|Electronic Nose Sniffs out Toxins
Imagine a polka-dotted postage stamp-sized sensor that can sniff
out some known poisonous gases and toxins and show the results
simply by changing colors.
Support for the development and application of this electronic
nose comes from the National Institute of Environmental Health
Sciences, part of the National Institutes of Health. The new technology
is discussed in this month's issue of Nature Chemistry and exemplifies
the types of sensors that are being developed as part of the NIH
Genes, Environment and Health Initiative (GEI) (http://www.gei.nih.gov/index.asp).

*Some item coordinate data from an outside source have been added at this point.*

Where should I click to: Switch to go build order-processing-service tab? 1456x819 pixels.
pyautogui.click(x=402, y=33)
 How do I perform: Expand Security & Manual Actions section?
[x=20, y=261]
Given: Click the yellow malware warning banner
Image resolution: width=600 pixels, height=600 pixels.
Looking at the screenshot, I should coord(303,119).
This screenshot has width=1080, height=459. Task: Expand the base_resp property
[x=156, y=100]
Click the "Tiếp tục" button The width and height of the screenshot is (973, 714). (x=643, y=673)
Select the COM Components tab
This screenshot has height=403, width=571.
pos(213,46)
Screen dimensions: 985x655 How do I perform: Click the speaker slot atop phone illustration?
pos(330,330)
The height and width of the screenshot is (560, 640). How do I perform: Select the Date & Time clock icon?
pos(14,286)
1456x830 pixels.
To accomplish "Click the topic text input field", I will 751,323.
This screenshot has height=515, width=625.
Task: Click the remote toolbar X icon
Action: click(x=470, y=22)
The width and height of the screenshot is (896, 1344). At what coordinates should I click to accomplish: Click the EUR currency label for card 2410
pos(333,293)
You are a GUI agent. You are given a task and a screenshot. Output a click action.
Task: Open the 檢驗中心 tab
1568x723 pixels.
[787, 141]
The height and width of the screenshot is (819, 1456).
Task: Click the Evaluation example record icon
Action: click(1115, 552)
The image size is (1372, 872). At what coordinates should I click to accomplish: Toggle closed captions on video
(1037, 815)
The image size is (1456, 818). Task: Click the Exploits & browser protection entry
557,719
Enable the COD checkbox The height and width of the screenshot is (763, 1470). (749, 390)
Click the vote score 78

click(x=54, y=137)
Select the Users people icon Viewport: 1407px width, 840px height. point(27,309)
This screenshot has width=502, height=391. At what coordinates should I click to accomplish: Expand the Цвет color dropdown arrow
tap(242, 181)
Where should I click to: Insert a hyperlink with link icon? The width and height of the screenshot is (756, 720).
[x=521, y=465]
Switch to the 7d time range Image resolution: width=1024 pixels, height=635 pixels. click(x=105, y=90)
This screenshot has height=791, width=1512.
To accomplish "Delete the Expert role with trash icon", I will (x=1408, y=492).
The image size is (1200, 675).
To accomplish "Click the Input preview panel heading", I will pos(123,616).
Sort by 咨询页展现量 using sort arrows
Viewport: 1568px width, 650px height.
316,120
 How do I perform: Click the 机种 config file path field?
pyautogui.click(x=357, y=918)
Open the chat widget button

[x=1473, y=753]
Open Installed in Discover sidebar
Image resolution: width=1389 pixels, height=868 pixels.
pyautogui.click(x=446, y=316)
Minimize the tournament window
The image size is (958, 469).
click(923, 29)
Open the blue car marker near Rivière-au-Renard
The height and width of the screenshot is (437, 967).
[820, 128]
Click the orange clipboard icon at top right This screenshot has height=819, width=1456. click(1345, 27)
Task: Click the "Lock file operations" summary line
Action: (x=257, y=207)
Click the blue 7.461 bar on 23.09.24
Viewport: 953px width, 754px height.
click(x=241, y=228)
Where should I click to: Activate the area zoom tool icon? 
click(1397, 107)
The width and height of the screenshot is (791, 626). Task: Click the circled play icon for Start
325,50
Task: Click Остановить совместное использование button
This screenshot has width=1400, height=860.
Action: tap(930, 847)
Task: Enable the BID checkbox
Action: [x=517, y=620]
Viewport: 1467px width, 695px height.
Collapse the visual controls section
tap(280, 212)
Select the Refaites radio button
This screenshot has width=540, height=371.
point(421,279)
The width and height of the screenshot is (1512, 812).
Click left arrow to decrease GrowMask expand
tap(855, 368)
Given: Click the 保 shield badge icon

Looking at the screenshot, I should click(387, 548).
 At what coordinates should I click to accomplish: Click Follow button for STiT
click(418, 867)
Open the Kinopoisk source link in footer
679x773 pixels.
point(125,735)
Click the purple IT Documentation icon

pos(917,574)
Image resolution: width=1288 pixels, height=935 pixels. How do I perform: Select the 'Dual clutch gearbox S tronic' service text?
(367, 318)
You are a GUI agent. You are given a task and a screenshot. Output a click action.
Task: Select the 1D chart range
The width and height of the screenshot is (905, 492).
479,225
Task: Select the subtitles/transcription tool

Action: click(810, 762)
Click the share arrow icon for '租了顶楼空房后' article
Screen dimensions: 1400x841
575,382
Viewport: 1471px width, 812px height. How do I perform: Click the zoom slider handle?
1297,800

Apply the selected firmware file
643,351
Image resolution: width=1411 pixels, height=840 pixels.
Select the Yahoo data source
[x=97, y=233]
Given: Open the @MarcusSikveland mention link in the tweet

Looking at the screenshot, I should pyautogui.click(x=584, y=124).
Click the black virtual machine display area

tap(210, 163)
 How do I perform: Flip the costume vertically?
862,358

Once fully developed, the sensor could be useful in detecting
high exposures to toxic industrial chemicals that pose serious
health risks in the workplace or through accidental exposure. While
physicists have radiation badges to protect them in the workplace,
chemists and workers who handle chemicals do not have equivalent
devices to monitor their exposure to potentially toxic chemicals.
The investigators hope to be able to market the wearable sensor
within a few years.
"The project fits into the overall goal of a component of
the GEI Exposure Biology Program that the NIEHS has the lead on,
which is to develop technologies to monitor and better understand
how environmental exposures affect disease risk," said NIEHS
Director Linda Birnbaum, Ph.D. "This paper brings us one step
closer to having a small wearable sensor that can detect multiple
The paper's senior author is Kenneth S. Suslick, Ph.D., the M.T.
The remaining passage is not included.